§ **Work instruction 1**: In the study excerpt on integrated care for patients with complex care needs, how many previous emergency department visits within the past 6 months did team members name as a sign that a patient would benefit from the new model?
§ **Work instruction 2**: Continue the study excerpt on integrated care for patients with complex care needs from the point where it stops.

Patients expressed that they lacked access to tools such as educational resources or technologies needed to independently self-manage their care needs. CTM indicated that having time to discuss a patient’s self-management goals and barriers would enable a foundation to build self-management education in an integrated patient-centered care model. When describing the available tools and services for patients with CCN, several patients felt that their current providers lacked treatment options to meet their needs. In many cases, interacting and competing symptoms were too overwhelming to coordinate a lasting solution:

My family doctor...during my last visit, stood in front of me and said, “well, I don’t know what I can do for you anymore, I’ve run out of alternatives,” which made me feel that I needed something more, some whole evaluation of what was actually going on with me.
[PT 06]

Although CTM value the notion of patient-centered care, they acknowledge that the current model of care remains too provider-centric vs patient-centric to support patients in the engagement of self-management:

The point of care around collaborative and self-care planning... we really want to move away from being the clinical expert and being provider centric. We want to really be saying, our engagement with you as a patient or as a family member is about partnership and I think that’s critical when it comes to self-management.
[CTM 07]

Theme 2: Insights Into Structuring an Integrated Model of Care

As part of the needs assessment, participants were asked specifically about how they could envision a care model that would meet their needs. In particular, researchers were interested in understanding how patients with CCN could be identified and referred into this type of care model, which type of providers should be a part of an integrated team, and how long should patients be followed up in this unique care model.

Need for a Structured Referral and Triage Process

Team members felt strongly that a structured identification, referral, and triage process should be based on the patient’s complex care needs, the number of diagnosed conditions, and recent emergency department visits/hospitalizations. Team members described the types of patients who would benefit from this new integrated model of care, such as high-risk patients streamlined for early discharge and patients who had at least two previous visits to the emergency department in the past 6 months:

Looking at patients who are readmitted within 28 days to hospital, recurring admissions, recurring ED visits. We’re going to try to focus on those people who obviously need the help and figure out a way to get referrals from those, tracking those people.
[CTM 01]

Working with primary care, local emergency departments, and urgent care facilities within the care network was also important in identifying high-risk patients in need of immediate stabilization but not necessarily hospitalization. Several participants acknowledged that there was no pathway for patients with CCN to obtain frequent monitoring and stabilization except going back to the family physician:

I think we’re going to see the patients for whom the primary care provider just feels, I can’t make all the connections. I need to send them somewhere for stabilization then I want them to come back with a care plan that makes sense for me.
[CTM 02]
Creating a Circle of Care

Both patients and CTM spoke of the potential advantages of creating a circle of care around the patient in this new care model. Specifically, a relatively tight-knit circle of collaborating multidisciplinary providers (ideally in one physical location) was described as an optimal model:

A lot of the patients can be managed by the RN. So, the NP will stabilize them, establish an initial plan of care and then the RNs could be almost seen to be as care navigators, so bringing in the dietician, social worker, kinesiologist when it’s needed but I see that team developing an initial care plan for the patient. Having them come back maybe every two to three months, seeing if we can stabilize them but eventually they’d be discharged back to primary care.

§ **Information given**:
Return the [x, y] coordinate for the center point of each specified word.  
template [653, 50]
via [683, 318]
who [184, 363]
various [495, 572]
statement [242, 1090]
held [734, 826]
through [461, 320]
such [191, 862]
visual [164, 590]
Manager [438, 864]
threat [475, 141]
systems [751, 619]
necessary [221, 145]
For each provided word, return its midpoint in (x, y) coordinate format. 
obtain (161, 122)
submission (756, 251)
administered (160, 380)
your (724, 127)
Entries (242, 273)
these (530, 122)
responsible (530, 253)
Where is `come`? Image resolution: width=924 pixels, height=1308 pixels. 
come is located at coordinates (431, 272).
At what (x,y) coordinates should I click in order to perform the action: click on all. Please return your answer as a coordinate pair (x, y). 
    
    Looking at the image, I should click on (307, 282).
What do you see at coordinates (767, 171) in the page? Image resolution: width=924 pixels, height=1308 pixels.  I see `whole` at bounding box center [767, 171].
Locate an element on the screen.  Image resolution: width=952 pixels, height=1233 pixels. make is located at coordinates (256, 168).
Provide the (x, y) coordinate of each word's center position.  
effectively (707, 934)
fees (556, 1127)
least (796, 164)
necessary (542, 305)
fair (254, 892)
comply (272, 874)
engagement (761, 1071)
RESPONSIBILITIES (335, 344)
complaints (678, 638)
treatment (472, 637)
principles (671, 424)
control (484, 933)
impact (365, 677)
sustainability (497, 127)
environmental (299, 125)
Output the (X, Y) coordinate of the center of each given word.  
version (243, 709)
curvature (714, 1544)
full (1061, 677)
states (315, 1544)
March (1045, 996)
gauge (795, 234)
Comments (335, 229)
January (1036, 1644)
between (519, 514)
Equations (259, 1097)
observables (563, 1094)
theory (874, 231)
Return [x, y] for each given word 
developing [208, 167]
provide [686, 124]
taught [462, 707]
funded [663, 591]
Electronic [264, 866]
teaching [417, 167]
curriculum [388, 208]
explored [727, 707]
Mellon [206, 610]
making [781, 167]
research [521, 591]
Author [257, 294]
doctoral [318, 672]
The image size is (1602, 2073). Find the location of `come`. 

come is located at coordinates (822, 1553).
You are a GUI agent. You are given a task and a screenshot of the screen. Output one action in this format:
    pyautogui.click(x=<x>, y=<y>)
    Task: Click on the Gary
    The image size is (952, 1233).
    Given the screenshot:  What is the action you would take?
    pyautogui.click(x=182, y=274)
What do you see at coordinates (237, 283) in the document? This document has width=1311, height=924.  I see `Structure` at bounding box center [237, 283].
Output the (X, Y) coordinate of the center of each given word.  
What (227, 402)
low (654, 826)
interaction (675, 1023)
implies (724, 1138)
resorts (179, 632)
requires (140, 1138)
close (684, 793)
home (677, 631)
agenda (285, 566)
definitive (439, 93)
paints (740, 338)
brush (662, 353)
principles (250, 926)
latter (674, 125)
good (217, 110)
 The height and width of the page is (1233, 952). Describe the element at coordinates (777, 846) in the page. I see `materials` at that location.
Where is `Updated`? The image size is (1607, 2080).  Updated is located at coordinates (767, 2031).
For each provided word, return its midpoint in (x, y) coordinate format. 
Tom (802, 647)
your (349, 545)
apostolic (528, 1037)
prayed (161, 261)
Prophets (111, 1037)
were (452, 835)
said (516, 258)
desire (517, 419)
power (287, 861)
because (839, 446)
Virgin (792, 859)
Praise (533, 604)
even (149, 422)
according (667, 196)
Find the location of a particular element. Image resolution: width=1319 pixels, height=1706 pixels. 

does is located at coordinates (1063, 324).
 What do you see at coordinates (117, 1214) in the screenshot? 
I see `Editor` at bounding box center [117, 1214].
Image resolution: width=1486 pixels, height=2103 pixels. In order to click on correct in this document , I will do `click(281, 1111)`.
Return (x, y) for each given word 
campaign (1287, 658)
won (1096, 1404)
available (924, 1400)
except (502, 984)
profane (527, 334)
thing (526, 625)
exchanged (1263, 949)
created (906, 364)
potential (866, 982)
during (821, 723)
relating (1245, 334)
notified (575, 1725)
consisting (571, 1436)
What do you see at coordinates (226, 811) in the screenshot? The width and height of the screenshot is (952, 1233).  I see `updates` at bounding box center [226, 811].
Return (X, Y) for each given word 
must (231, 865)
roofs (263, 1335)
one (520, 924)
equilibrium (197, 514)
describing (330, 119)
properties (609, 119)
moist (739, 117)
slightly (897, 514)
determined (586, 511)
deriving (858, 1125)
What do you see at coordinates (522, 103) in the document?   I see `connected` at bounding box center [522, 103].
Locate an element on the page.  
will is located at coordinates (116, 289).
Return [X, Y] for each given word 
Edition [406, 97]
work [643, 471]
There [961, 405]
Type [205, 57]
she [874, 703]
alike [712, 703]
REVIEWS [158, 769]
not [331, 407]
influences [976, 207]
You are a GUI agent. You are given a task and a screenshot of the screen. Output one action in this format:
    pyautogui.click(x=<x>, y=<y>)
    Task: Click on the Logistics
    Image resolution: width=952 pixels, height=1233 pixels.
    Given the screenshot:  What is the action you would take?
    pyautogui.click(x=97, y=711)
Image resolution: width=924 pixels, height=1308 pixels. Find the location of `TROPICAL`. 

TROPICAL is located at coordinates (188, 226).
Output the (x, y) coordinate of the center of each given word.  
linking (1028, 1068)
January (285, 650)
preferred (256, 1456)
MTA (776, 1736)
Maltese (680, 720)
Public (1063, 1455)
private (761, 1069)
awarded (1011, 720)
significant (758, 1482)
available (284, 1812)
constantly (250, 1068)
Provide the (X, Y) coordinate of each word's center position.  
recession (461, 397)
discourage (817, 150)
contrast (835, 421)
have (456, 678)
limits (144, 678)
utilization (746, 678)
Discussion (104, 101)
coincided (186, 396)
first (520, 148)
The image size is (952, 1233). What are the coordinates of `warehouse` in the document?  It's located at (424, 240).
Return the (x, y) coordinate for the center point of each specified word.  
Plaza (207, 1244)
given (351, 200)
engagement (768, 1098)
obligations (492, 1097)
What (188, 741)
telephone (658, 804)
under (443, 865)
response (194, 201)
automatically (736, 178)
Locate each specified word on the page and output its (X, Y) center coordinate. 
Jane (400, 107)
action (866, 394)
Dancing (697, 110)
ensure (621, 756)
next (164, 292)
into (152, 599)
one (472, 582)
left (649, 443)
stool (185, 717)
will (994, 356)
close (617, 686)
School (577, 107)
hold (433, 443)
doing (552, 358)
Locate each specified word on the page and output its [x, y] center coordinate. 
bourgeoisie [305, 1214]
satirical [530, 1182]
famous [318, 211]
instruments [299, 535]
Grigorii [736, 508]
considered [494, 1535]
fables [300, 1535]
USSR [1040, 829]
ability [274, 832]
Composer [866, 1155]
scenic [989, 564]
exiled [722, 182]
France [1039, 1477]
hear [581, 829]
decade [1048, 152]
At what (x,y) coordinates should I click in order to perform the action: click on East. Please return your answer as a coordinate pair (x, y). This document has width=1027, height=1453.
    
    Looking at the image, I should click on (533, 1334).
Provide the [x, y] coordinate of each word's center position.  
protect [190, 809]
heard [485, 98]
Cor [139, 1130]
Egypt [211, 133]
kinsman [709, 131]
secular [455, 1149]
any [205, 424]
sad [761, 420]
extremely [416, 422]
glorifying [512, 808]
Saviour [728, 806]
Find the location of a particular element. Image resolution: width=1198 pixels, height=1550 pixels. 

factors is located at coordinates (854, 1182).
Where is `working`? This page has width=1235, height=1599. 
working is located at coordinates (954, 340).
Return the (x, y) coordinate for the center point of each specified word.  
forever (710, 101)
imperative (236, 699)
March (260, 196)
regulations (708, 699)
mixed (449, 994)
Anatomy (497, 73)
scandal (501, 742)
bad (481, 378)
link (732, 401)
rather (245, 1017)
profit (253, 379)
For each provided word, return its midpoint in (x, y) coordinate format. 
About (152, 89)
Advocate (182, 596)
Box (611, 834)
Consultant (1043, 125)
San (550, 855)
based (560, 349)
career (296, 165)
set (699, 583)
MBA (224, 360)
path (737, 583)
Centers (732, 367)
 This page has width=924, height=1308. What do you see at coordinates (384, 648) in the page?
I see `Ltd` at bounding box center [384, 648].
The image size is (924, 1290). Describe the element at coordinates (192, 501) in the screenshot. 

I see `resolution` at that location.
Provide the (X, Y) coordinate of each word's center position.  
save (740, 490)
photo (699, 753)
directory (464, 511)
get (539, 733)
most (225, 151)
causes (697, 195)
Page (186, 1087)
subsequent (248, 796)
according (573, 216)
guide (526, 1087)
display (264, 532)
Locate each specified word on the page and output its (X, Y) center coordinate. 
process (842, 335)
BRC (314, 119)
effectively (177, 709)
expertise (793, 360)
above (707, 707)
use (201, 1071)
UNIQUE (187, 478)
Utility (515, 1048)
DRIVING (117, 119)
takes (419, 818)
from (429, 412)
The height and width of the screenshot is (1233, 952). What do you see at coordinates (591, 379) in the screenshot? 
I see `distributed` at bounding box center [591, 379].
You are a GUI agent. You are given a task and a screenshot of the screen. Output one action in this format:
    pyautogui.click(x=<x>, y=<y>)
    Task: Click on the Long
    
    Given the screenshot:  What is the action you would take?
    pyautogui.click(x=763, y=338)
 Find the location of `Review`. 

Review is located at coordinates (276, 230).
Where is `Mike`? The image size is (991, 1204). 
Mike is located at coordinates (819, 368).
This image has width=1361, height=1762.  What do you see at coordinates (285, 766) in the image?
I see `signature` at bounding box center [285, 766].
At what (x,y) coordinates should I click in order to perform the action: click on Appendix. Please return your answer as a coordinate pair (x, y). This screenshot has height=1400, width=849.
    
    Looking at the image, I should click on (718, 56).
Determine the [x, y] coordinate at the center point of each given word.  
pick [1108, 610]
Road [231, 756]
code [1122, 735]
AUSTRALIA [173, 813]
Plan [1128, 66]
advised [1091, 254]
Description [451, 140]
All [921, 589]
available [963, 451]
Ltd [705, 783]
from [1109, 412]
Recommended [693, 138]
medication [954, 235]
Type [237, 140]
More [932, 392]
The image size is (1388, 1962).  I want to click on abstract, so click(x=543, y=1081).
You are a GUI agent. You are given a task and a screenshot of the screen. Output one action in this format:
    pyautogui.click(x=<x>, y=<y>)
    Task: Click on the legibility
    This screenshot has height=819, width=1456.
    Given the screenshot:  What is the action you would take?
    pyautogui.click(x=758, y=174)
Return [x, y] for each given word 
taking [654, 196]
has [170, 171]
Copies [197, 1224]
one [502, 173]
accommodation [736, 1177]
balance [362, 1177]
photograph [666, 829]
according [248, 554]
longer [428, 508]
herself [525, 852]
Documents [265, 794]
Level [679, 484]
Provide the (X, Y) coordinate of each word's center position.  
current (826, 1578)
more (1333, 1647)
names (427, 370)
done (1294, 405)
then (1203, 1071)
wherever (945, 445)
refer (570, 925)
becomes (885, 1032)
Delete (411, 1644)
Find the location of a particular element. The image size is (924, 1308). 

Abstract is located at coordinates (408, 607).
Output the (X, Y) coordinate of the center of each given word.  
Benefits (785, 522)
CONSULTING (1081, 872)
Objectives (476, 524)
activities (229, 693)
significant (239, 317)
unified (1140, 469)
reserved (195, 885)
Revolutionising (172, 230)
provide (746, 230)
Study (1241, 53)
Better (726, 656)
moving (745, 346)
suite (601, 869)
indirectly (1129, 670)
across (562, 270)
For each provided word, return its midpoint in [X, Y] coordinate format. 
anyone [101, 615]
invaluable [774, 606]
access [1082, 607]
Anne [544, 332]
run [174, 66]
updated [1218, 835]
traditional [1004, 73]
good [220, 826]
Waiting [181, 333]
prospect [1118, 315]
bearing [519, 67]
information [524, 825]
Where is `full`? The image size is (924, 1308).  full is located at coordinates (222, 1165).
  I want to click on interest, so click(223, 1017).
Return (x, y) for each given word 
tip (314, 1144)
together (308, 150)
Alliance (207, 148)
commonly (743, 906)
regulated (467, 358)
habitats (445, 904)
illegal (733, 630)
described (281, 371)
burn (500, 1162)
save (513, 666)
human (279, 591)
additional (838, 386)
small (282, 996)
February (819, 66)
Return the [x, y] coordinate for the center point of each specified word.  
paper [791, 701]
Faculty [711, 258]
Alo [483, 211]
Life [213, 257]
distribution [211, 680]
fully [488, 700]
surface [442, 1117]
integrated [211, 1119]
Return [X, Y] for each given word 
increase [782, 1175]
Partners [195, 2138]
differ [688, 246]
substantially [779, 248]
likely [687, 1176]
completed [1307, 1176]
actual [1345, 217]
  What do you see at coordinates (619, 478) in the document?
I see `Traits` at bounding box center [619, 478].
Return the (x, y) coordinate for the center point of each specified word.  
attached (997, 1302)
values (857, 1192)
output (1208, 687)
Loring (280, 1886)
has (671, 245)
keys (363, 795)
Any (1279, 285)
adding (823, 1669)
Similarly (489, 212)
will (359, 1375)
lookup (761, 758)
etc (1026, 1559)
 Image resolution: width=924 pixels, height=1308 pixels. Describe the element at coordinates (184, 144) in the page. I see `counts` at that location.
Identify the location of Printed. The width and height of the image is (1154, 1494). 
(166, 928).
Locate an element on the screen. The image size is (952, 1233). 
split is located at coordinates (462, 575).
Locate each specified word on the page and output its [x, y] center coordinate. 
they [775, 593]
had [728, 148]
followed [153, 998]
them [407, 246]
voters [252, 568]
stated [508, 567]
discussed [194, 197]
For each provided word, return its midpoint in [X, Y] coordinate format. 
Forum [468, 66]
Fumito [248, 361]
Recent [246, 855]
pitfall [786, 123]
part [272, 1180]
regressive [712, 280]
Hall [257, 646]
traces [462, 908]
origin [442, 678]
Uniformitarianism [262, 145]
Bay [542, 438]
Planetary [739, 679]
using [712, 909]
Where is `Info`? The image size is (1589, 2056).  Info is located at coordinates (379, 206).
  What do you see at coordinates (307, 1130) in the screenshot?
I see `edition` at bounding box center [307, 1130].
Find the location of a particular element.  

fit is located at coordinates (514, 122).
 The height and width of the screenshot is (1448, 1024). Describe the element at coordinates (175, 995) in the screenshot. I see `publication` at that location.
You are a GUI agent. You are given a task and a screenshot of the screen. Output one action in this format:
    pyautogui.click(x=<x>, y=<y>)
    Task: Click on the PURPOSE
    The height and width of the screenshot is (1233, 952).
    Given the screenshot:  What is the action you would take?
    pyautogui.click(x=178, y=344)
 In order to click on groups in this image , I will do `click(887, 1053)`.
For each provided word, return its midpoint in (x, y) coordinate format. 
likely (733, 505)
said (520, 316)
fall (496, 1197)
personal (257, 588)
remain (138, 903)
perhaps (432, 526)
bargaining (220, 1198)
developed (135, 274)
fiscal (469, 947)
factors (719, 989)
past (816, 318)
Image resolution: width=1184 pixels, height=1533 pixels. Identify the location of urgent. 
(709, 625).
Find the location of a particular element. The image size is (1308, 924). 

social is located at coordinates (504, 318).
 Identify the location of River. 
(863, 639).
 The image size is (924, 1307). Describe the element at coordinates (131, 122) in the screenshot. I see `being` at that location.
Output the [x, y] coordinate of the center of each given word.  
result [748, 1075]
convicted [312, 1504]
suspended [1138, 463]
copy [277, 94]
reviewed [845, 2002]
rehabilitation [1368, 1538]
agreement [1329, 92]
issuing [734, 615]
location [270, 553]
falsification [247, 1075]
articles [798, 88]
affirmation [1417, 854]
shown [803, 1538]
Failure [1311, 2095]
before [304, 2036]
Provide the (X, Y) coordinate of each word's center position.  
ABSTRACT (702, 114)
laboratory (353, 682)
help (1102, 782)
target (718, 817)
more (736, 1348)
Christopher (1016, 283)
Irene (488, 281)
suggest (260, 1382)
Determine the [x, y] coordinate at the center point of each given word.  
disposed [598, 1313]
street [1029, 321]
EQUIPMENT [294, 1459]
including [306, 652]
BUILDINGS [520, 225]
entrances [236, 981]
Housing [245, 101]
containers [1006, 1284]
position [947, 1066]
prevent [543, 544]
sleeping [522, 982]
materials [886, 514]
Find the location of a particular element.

§ **Final answer 1**: At least two visits in the past 6 months.

§ **Final answer 2**:
[CTM 02]

Several CTM strongly felt that a multidisciplinary team–based approach would most support the unique needs of patients with CCN. When probed, they identified specific roles such as nursing, social work, pharmacy, and dietary services as being important roles to include in creating an integrated team-based clinic for patients with CCN. Specialists, such as cardiologists and internists, were seen as being necessary peripheral resources that they could utilize when clinically necessary, outside of the routine or immediate integrated care management in this model. These specialists were viewed as critical contributors when the complex needs of the patient are in more advanced states or out of the NP’s scope of practice. Participants viewed family physicians as outside of this internal integrated model of care, so they could organize their needs in one place, in the period between hospitalization and repatriation to family medicine:

Even if you don’t think you need it, I think when you get that complex there’s usually social work type issues depending on the social status of the patient...[Specialists] to me are sort of the outer circle of care.
[CTM 02]

Patient and provider participants unanimously felt confident in the role of an NP as the central clinical and coordinating provider. Team members noted that the role of the NP could be as a gatekeeper coordinating complex care between family medicine and specialty care services. This circle of care was described as not to replace the patients’ current providers but rather to bring together and better coordinate services around the patients’ complex needs through more frequent monitoring:

We are trying to avoid multiple people and multiple visits...I see the gatekeeper as being the NP [at the] point of entry to understand all the specialty needs of the patient... and then the team all having a chance to review that patient’s care.
[CTM 12]
It’s good, the attention [from the NP]—normally I feel like I have to, like, just view and try to get in the most important stuff down, you know, just... health stuff, but it’s that whole thing of being on-edge for not having time to talk about something [my needs].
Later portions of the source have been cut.